▶ AIM OF THE TASK
Reproduce the entries verbatim, starting at the line that contains "Go to top (698, 1003)" and ending with the last line of the entries, both ends included.

▶ DATA FOR THIS EXERCISE
..............................
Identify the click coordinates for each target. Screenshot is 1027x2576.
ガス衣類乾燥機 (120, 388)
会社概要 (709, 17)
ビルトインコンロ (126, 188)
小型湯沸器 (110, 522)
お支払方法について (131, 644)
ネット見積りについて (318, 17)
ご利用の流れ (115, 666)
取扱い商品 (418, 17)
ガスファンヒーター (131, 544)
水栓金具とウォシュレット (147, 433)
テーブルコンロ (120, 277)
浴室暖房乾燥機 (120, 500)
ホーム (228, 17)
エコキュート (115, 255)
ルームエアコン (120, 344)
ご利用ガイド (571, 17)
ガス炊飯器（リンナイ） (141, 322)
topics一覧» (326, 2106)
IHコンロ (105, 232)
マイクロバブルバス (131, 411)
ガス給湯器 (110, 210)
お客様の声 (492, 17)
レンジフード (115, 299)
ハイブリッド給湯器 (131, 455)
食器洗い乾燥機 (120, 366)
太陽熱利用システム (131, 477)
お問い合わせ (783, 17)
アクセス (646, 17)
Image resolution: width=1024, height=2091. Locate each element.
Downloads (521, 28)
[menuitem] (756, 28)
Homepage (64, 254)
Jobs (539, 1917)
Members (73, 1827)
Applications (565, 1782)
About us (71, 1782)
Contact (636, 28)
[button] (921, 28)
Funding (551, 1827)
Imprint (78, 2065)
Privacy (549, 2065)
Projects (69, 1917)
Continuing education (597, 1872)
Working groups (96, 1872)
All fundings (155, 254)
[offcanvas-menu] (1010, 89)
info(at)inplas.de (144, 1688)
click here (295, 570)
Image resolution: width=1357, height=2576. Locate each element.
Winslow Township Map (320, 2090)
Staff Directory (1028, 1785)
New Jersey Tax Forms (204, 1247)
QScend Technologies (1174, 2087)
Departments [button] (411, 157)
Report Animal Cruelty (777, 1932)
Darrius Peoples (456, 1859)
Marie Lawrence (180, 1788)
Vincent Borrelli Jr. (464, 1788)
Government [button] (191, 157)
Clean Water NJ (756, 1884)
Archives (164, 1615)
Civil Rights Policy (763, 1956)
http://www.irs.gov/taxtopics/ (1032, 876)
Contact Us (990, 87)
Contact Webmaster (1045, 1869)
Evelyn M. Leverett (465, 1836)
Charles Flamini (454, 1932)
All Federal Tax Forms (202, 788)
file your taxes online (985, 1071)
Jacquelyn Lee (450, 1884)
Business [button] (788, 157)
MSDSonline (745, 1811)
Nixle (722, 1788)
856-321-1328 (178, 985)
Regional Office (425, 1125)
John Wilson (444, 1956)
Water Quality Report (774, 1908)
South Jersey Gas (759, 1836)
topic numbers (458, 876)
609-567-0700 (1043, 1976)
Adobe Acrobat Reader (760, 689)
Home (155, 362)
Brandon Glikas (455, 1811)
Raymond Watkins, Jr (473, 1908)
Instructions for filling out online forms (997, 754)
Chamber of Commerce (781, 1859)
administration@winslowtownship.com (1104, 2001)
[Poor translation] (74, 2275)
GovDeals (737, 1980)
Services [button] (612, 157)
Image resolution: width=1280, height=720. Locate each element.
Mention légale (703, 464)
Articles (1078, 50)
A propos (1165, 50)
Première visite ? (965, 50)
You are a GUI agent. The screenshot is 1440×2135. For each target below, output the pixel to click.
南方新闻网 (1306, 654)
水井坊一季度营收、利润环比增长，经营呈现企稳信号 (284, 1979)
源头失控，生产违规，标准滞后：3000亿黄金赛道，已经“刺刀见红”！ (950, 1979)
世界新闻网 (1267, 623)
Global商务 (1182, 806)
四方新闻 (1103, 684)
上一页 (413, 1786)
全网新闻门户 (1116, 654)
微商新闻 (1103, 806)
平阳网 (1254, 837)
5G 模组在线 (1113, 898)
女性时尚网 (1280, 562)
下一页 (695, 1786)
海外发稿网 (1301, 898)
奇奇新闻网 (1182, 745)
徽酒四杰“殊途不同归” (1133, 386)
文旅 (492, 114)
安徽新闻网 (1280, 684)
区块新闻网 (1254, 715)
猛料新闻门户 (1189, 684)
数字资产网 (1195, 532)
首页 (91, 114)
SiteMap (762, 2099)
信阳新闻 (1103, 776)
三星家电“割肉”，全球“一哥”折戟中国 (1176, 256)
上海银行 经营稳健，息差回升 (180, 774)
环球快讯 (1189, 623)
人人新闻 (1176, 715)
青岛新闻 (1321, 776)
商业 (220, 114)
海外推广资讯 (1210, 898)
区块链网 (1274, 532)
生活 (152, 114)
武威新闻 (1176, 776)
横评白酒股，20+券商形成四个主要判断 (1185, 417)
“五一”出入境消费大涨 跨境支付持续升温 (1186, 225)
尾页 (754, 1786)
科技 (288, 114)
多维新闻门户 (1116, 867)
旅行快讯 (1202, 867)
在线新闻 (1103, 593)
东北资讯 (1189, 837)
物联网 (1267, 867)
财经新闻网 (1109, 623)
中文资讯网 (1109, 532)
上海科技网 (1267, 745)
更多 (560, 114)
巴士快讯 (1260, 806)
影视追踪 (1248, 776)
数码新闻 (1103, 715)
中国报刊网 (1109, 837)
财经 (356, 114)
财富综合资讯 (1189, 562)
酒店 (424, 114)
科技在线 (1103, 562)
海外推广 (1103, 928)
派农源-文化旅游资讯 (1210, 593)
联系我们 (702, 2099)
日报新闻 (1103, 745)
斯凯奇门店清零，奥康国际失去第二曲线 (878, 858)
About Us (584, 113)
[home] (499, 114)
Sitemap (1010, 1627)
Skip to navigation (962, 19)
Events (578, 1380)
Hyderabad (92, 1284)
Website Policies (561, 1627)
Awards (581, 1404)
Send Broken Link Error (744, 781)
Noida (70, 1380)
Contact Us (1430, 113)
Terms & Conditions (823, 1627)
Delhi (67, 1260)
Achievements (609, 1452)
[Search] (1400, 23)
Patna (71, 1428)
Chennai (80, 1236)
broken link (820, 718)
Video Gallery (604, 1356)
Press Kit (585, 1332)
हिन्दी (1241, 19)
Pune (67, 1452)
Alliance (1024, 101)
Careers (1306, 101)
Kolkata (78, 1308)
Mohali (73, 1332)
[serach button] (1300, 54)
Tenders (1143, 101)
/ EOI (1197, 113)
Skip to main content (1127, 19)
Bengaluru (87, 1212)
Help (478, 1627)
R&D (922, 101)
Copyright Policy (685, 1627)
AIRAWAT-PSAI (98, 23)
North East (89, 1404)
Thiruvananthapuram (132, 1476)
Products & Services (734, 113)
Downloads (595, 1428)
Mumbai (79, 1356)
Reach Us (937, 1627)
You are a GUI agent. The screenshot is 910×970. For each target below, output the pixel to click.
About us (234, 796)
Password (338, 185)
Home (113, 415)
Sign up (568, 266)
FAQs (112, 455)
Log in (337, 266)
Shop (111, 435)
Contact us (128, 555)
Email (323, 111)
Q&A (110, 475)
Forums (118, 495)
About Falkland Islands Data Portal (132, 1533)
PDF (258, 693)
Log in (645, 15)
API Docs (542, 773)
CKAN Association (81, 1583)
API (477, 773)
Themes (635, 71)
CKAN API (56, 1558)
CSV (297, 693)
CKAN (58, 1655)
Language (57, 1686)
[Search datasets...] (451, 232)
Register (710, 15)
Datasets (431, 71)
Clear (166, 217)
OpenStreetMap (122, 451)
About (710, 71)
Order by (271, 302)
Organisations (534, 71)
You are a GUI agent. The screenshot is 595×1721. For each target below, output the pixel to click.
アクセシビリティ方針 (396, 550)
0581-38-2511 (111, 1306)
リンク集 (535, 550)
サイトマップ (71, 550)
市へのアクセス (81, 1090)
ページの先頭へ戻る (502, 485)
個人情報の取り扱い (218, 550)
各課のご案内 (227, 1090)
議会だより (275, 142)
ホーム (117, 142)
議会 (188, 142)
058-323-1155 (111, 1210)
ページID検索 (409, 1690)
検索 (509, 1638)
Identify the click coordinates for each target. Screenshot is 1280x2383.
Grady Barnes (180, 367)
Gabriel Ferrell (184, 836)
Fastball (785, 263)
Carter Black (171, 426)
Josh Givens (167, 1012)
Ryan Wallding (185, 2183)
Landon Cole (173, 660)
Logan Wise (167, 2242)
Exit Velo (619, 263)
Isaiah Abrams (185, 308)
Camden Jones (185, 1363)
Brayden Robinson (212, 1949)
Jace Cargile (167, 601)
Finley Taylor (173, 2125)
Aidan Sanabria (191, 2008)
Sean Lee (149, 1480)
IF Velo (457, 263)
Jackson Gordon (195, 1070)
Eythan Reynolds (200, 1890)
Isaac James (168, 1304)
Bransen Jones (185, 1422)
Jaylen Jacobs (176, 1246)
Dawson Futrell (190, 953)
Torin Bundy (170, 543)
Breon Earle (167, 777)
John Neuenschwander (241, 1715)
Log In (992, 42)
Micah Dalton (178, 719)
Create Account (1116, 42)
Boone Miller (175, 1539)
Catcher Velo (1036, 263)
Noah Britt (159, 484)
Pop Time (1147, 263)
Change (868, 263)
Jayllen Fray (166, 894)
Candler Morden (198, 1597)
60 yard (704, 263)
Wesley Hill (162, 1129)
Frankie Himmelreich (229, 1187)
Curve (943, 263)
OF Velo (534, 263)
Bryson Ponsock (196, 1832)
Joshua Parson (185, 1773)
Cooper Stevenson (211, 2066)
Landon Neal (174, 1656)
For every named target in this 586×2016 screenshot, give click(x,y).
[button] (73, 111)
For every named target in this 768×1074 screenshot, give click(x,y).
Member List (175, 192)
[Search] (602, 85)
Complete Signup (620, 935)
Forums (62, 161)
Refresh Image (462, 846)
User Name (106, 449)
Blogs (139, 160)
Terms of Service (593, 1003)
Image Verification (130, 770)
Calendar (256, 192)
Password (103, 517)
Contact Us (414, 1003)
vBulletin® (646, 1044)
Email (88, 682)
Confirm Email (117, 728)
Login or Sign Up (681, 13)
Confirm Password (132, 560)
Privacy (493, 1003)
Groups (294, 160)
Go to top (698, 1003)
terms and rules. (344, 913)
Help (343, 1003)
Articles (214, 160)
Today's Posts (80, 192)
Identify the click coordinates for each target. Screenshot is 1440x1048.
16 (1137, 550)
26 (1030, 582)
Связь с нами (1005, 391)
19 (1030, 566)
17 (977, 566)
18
..............................
▶ PROBLEM SOLUTION
Go to top (698, 1003)
terms and rules. (344, 913)
Help (343, 1003)
Articles (214, 160)
Today's Posts (80, 192)
Identify the click coordinates for each target. Screenshot is 1440x1048.
16 (1137, 550)
26 (1030, 582)
Связь с нами (1005, 391)
19 (1030, 566)
17 (977, 566)
18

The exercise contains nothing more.